Former President Trump escalated his claims about rampant crime during a campaign rally on Friday, claiming without evidence that crowds were stealing large amounts of major appliances from department stores without police intervention.
“You go into a department store and 500 people walk in and walk out with their air conditioners. The whole store takes their air conditioners out,” Trump said in an impromptu speech that lasted nearly an hour. Addressing Turning Point Action “Businesses are going bankrupt, stores are sitting empty for 25 years, whole towns are turning into slums,” he said in Arizona, slamming the Biden administration’s policies.
President Trump and President Biden are likely to face off in a close 2020 presidential rematch when voters head to the polls on Nov. 5. Both men have been traveling around the country making the case for why their respective positions will be better for the country going forward.
When The Hill asked the Trump campaign for more information about its Arizona remarks, a spokesman pointed to news reports of home HVAC thefts and a spate of “pack thefts” in urban areas.
“Thiefs keep stealing HVAC units. He might pay them $100 to tell them to go away.” One news agency About a contractor who had multiple parts of an HVAC unit stolen from a job site in Virginia.
“AC theft is a bigger problem than you might think,” the campaign said, sending a link to another report on the theft of residential air conditioning units. This time in Texas.
Trump has focused heavily on inflation, immigration and crime, all of which he has blamed his successor, Biden, for despite statistically strong economic performance.
This is not the first time the former president has pointed out the rampant theft of large-scale home appliances from department stores.
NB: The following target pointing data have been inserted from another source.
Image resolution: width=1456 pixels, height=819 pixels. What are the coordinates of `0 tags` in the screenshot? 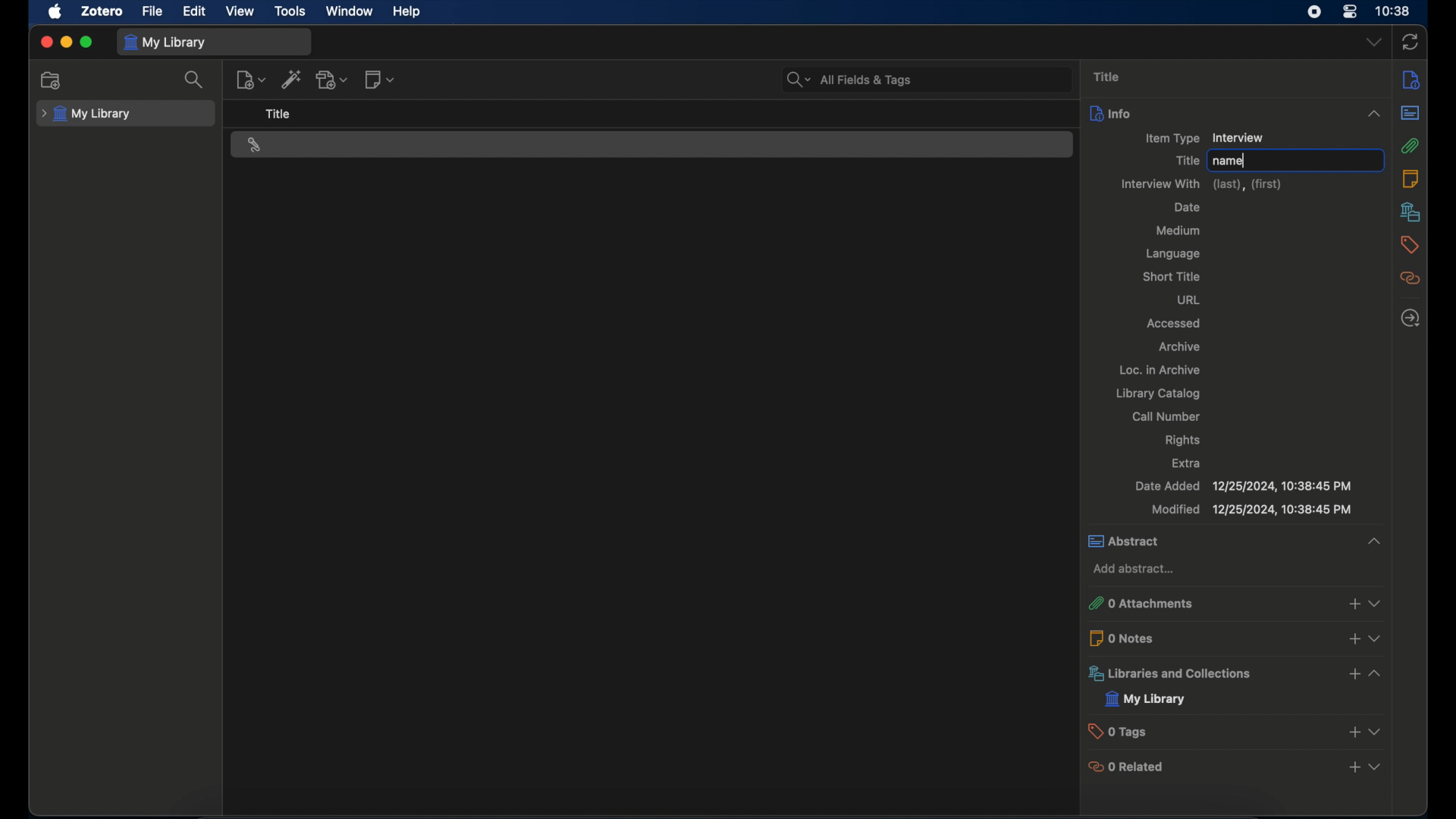 It's located at (1124, 732).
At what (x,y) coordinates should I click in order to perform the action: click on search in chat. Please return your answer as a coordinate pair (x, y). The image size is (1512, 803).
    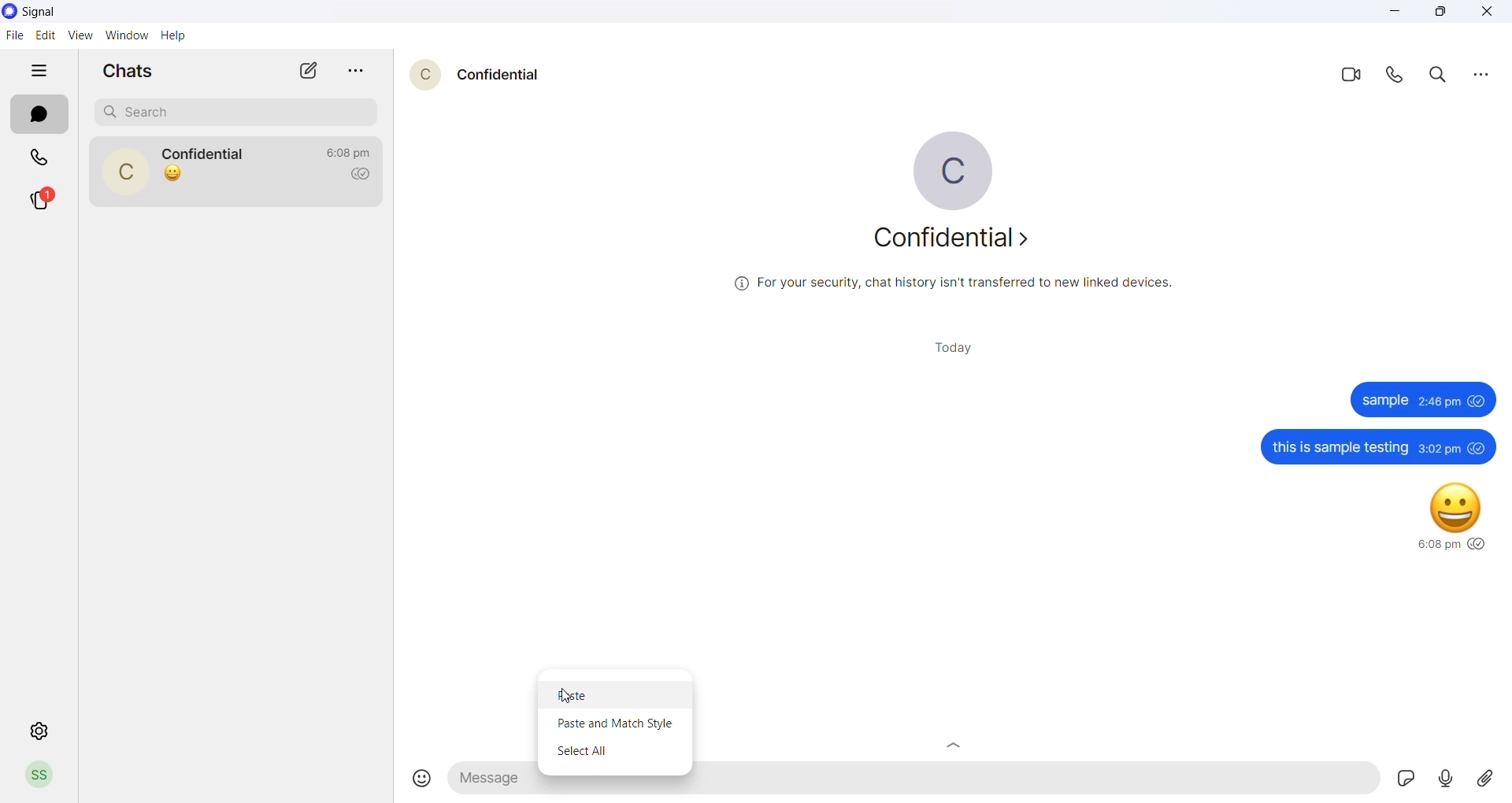
    Looking at the image, I should click on (1442, 77).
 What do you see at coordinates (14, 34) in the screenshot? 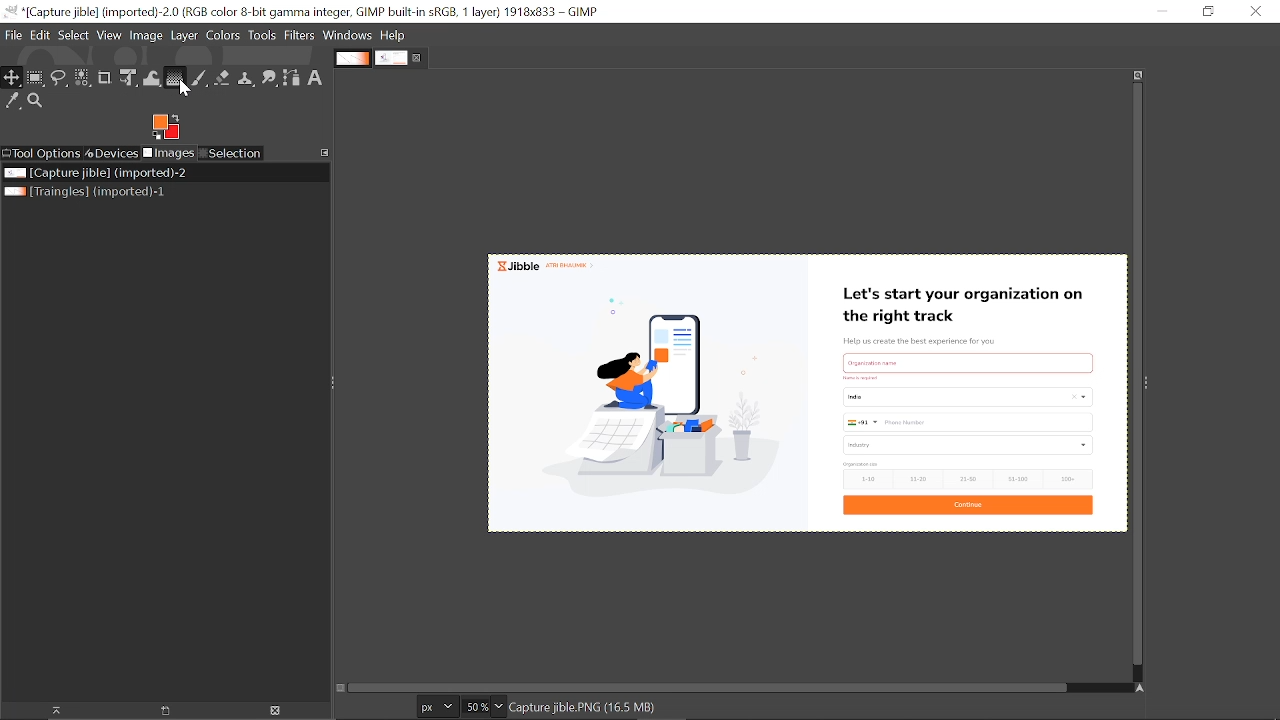
I see `File` at bounding box center [14, 34].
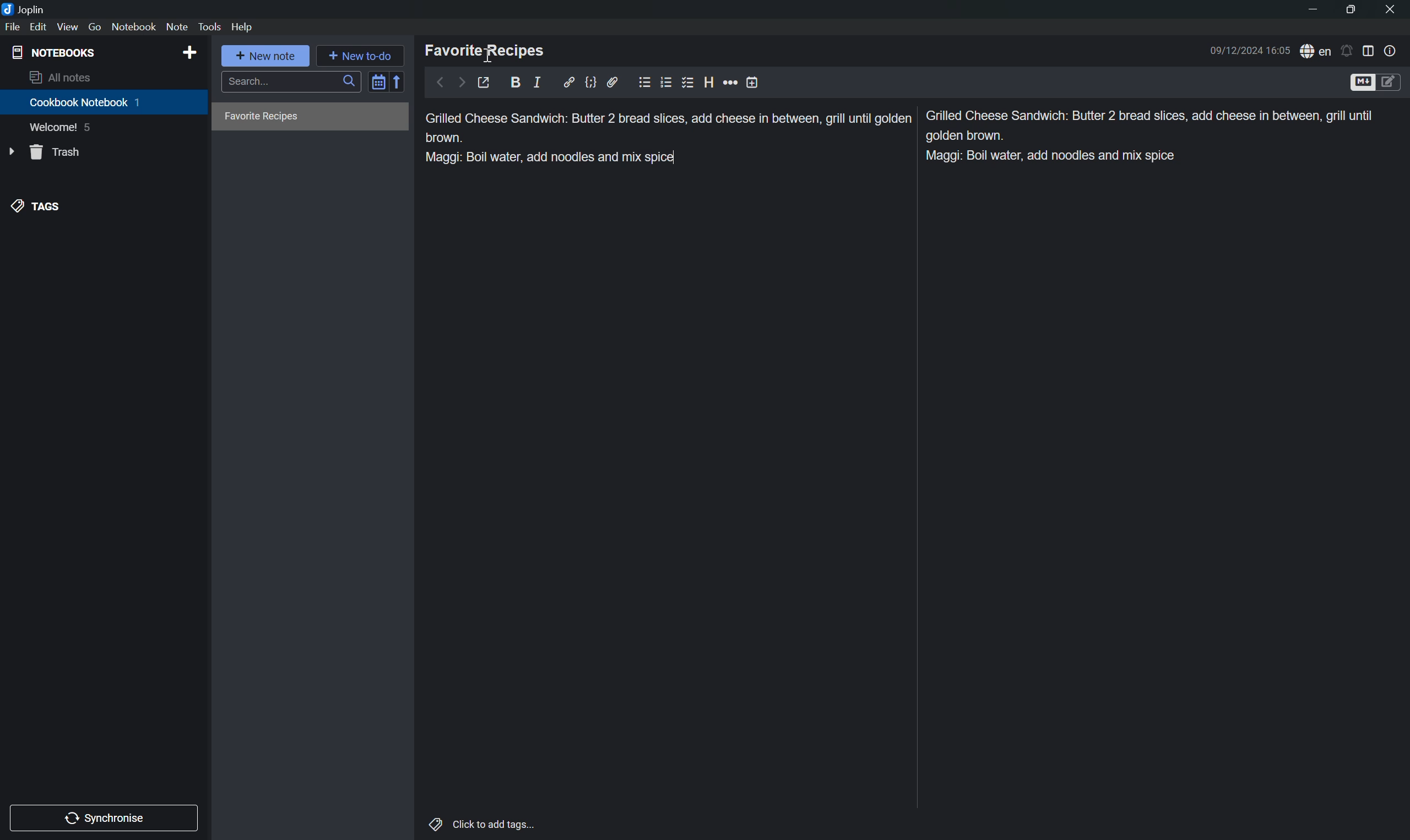  What do you see at coordinates (484, 826) in the screenshot?
I see `Click to add tags...` at bounding box center [484, 826].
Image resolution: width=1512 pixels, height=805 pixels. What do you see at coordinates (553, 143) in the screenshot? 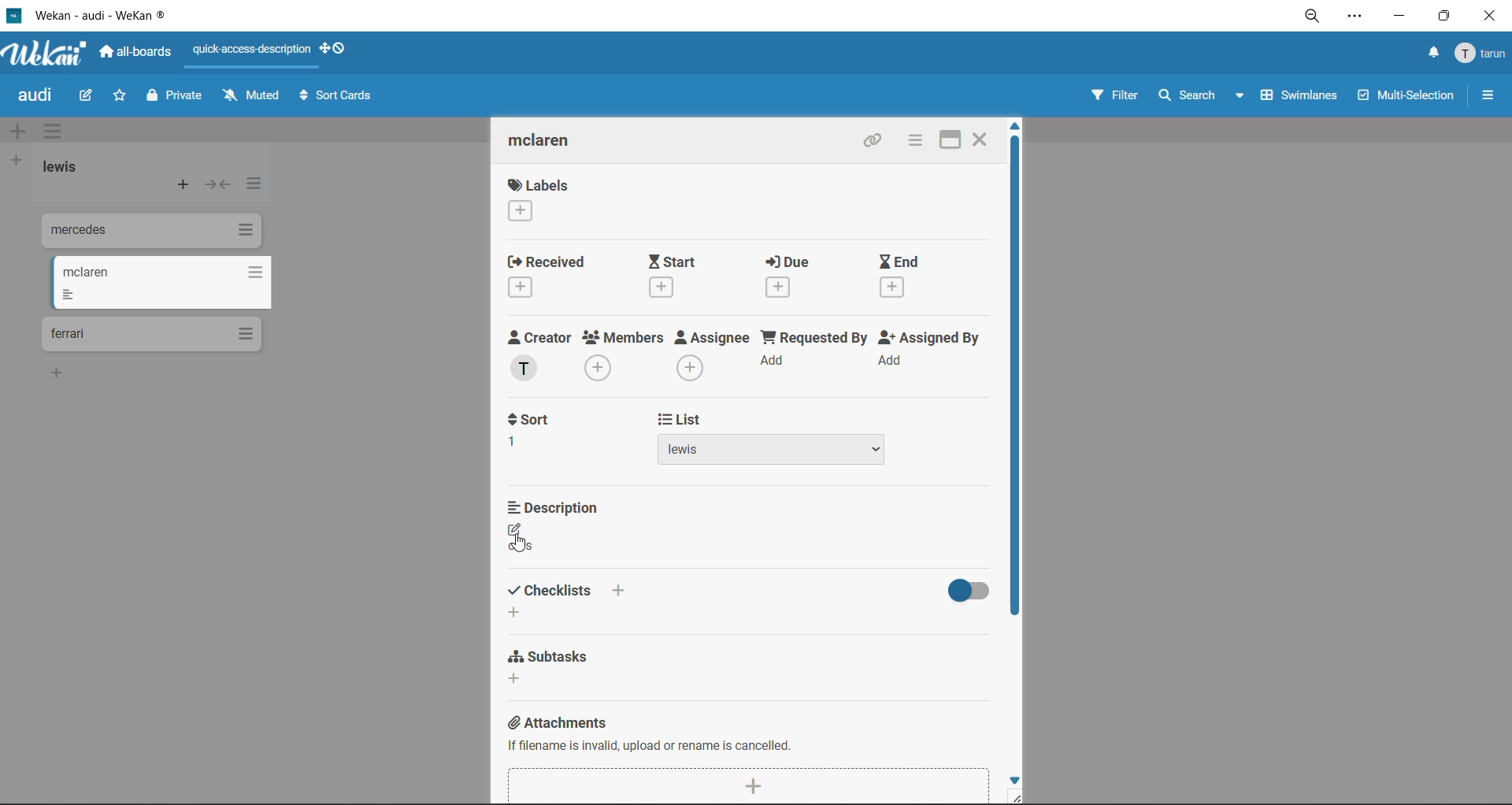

Speaking at the NRA-ILA Leadership Forum in Indianapolis last year, he claimed that “groups of hundreds of young people” regularly “raid” department stores and take “large items” such as refrigerators and air conditioners.
“For example, when you see gangs of hundreds of young people attacking department stores — usually young people attack department stores in San Francisco, Los Angeles, Chicago — you see groups of hundreds of people running into the store and running away carrying large items like refrigerators and air conditioners,” he said.
“Puck stealing,” as Trump likes to call it, Less than Organized crime has also emerged targeting expensive cosmetics, designer clothing and other luxury goods, with footage of package thefts occasionally circulating on social media targeting smaller retailers and pharmacies. Experts generally agree Shoplifting is an often exaggerated problem.
Trump’s tough stance on crime has not wavered despite his conviction last week on 34 federal criminal counts for allegedly falsifying business documents during the 2016 presidential election to conceal an affair with an adult film star a decade earlier. The 77-year-old Trump is the first former U.S. president in modern history to be criminally charged. The Democratic-controlled House of Representatives has impeached Trump twice during his presidency, for attempting to influence the 2020 presidential election, which he lost to Biden, and for his alleged influence in the January 6, 2021, attack on the U.S. Capitol.
But recent polls suggest support for Trump has remained largely intact among his supporters, with some in recent polls saying they are more likely to support him in this year’s election and Republicans in general reporting that they are more likely to support the election of someone with a felony conviction in light of Trump’s conviction.
In his campaign for a second term, President Trump used the opportunity to revive the enigmatic slogan “Make America Great Again.”
“We’ve rebuilt our country,” Trump said in Arizona. “We can now say this slogan because we are a failed nation.”
Trump, who launched his “Swamp the Vote USA” campaign aimed at “boosting” — or significantly boosting — early voting, mail-in voting and popular vote turnout, acknowledged that as he embraced the term, his view of how “swamp” has been used in the past has changed.
“It’s another version of the word ‘swamp,'” he said. “We like the word ‘swamp,’ because it has many meanings.”